● **WORK ORDER**:
Below are some records; quote exactly the lines from the one that contains "[Υπηρεσία Εκδόσεων της" through the one that contains "Ελληνικά [button] (275, 63)", inclusive, and no others.

● **TASK MATERIAL**:
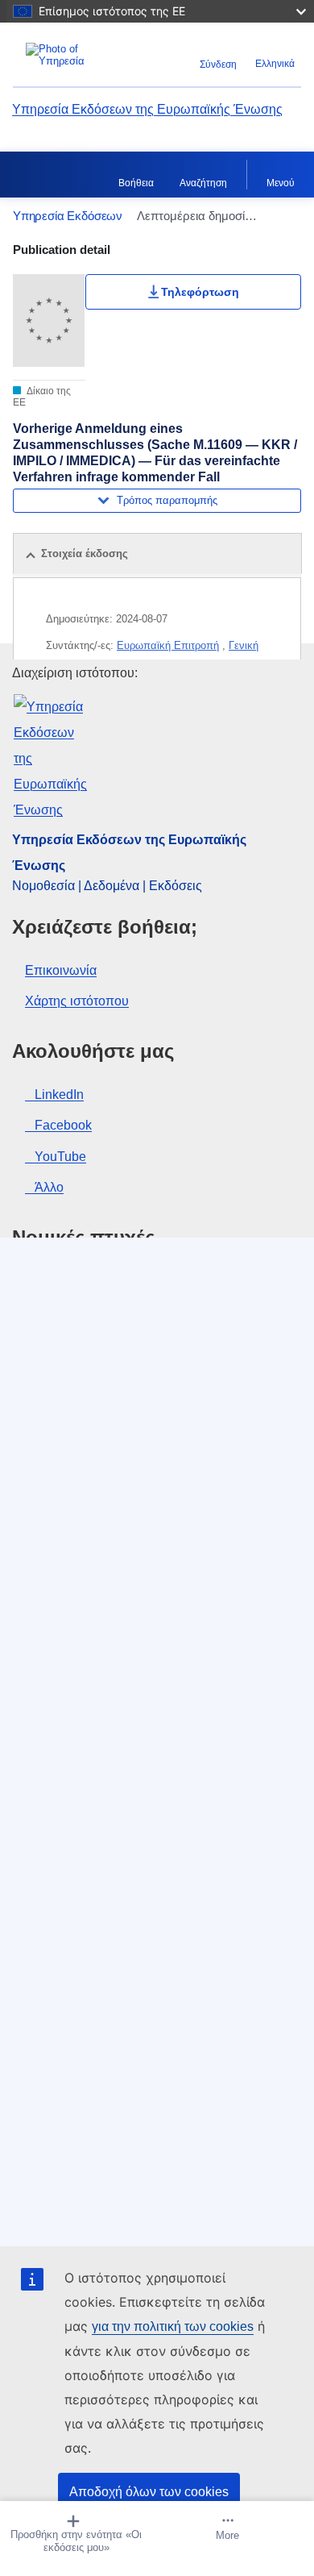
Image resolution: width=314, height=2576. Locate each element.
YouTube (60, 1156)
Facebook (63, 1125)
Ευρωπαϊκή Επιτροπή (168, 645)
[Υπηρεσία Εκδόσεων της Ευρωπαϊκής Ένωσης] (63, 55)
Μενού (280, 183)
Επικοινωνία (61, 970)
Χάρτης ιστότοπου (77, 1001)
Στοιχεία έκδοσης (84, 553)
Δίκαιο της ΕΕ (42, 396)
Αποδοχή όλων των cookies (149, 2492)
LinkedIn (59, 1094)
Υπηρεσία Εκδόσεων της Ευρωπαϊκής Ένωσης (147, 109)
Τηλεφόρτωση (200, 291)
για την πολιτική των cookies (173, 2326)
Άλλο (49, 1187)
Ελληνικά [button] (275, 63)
...
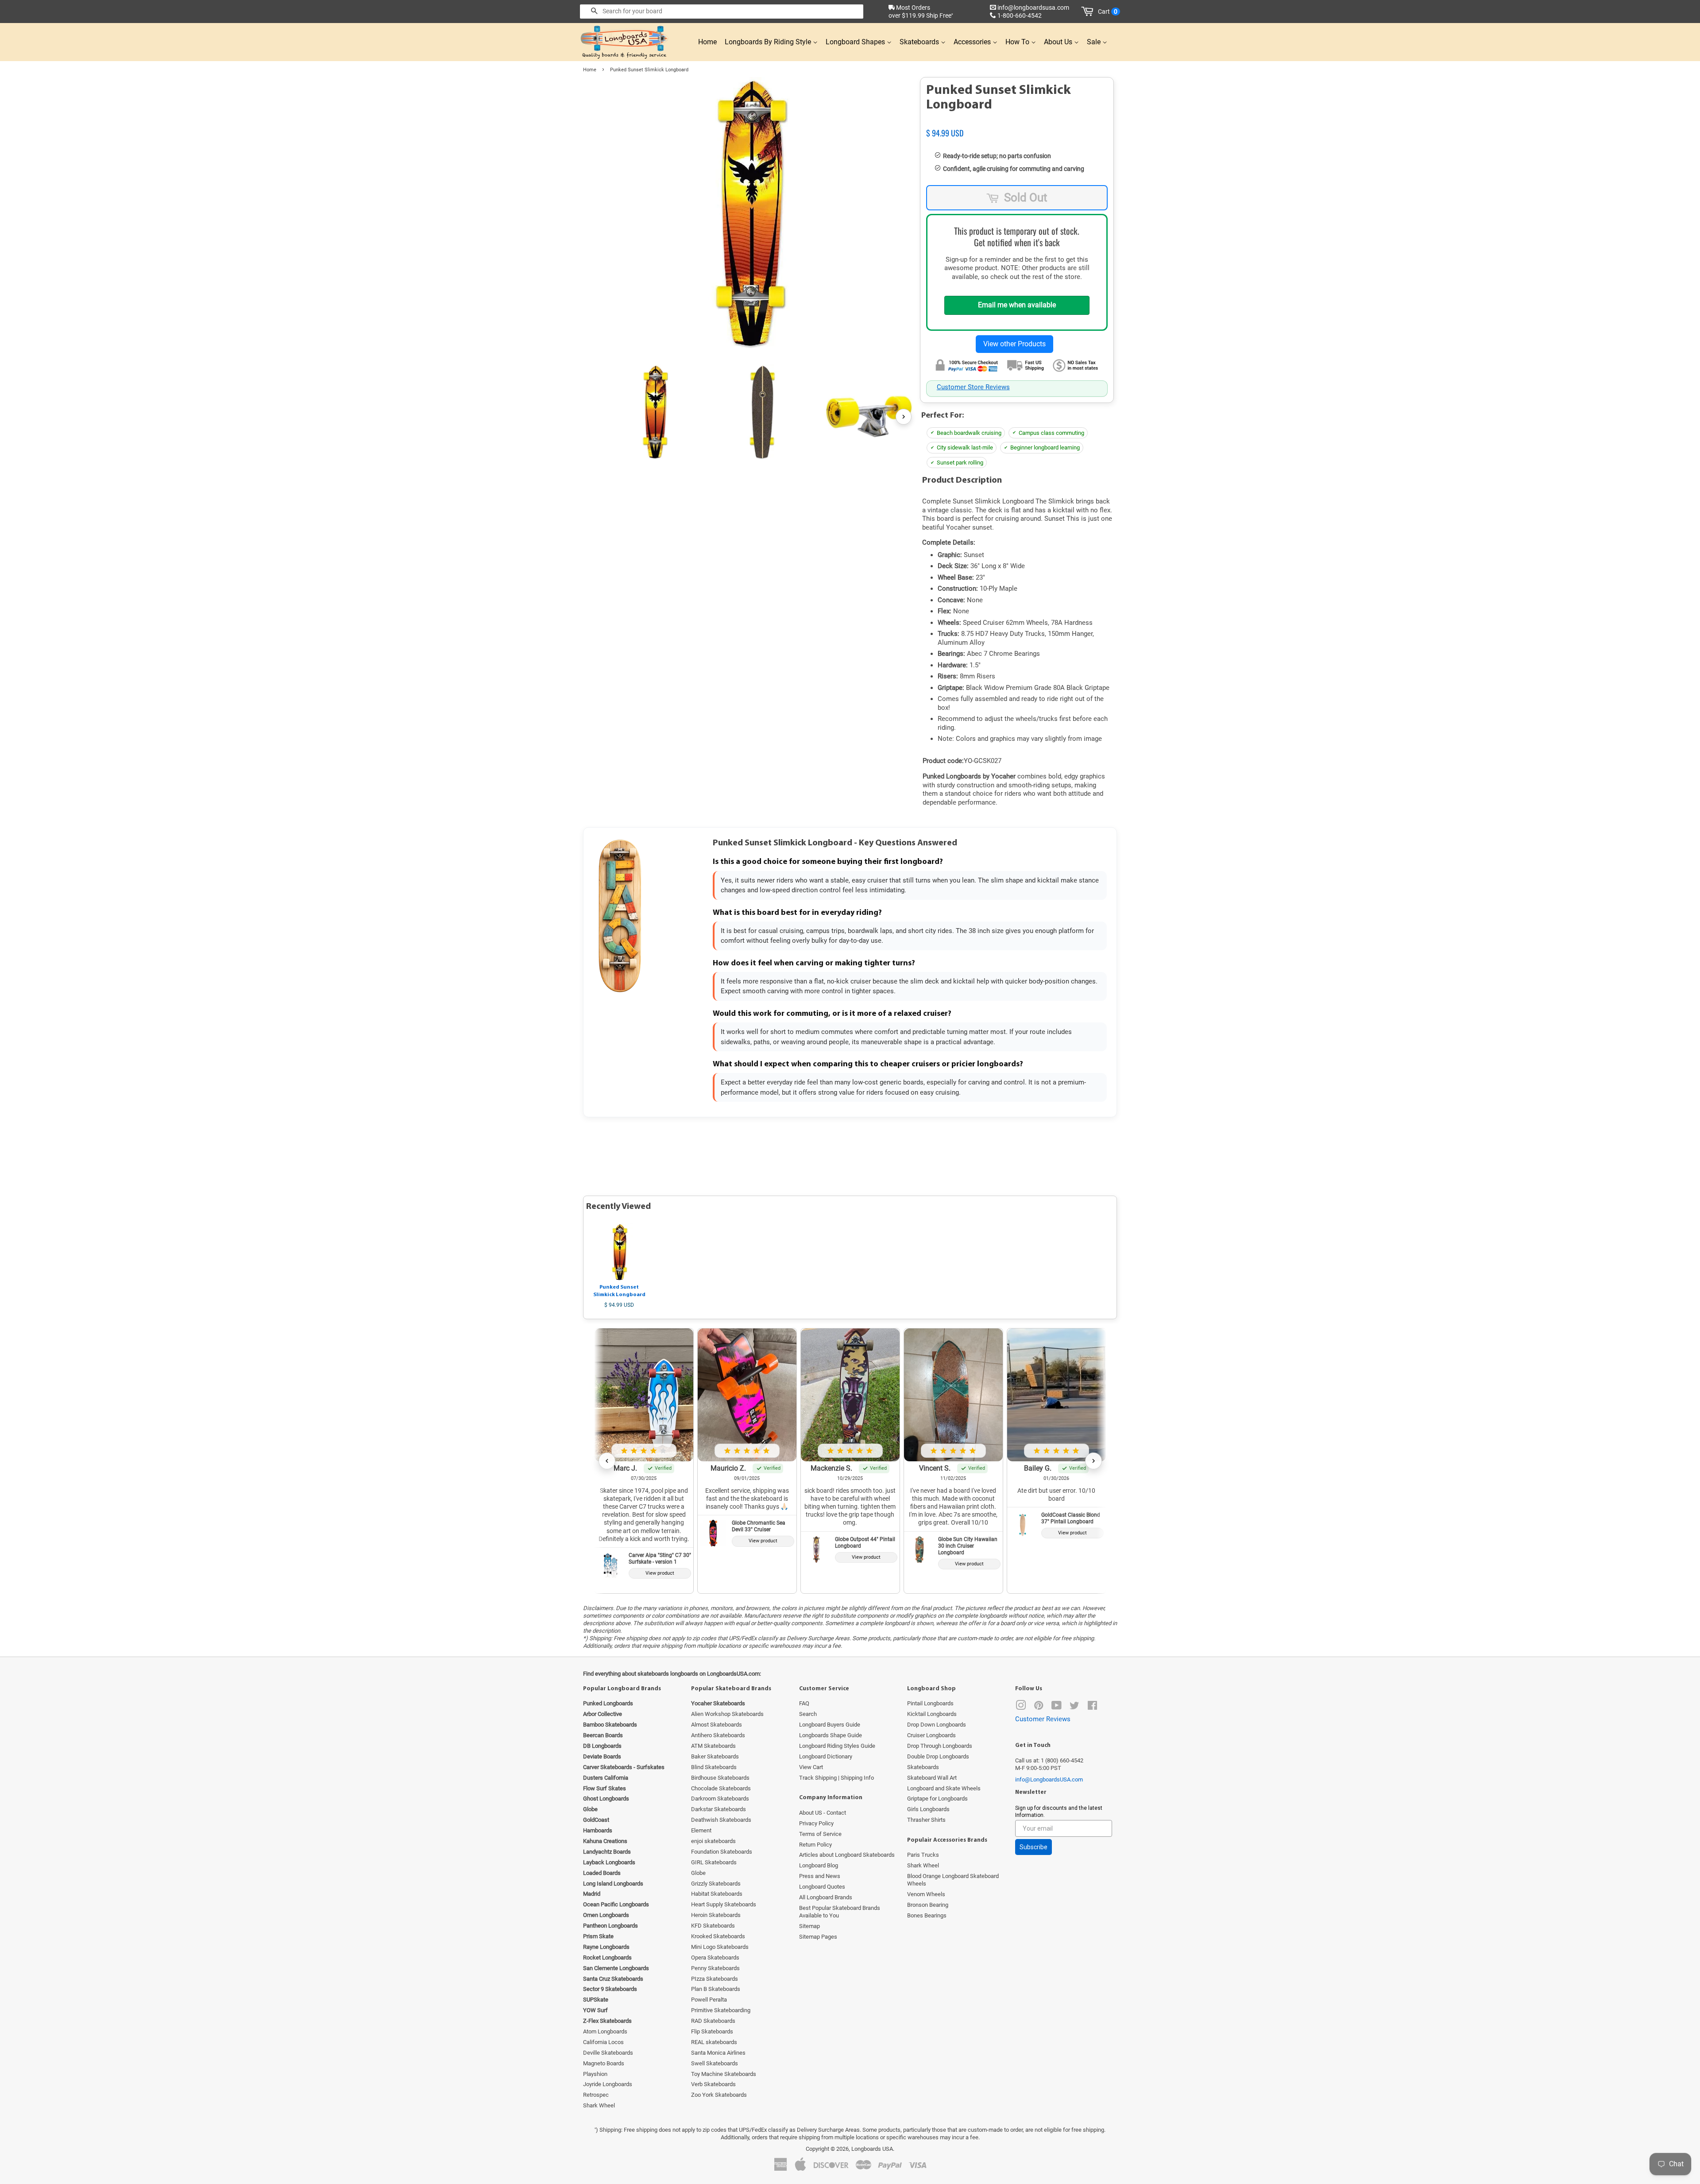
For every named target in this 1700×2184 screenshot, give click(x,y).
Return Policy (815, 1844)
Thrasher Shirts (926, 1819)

● **SOLUTION FOR THIS EXERCISE**:
[Υπηρεσία Εκδόσεων της Ευρωπαϊκής Ένωσης] (63, 55)
Μενού (280, 183)
Επικοινωνία (61, 970)
Χάρτης ιστότοπου (77, 1001)
Στοιχεία έκδοσης (84, 553)
Δίκαιο της ΕΕ (42, 396)
Αποδοχή όλων των cookies (149, 2492)
LinkedIn (59, 1094)
Υπηρεσία Εκδόσεων της Ευρωπαϊκής Ένωσης (147, 109)
Τηλεφόρτωση (200, 291)
για την πολιτική των cookies (173, 2326)
Άλλο (49, 1187)
Ελληνικά [button] (275, 63)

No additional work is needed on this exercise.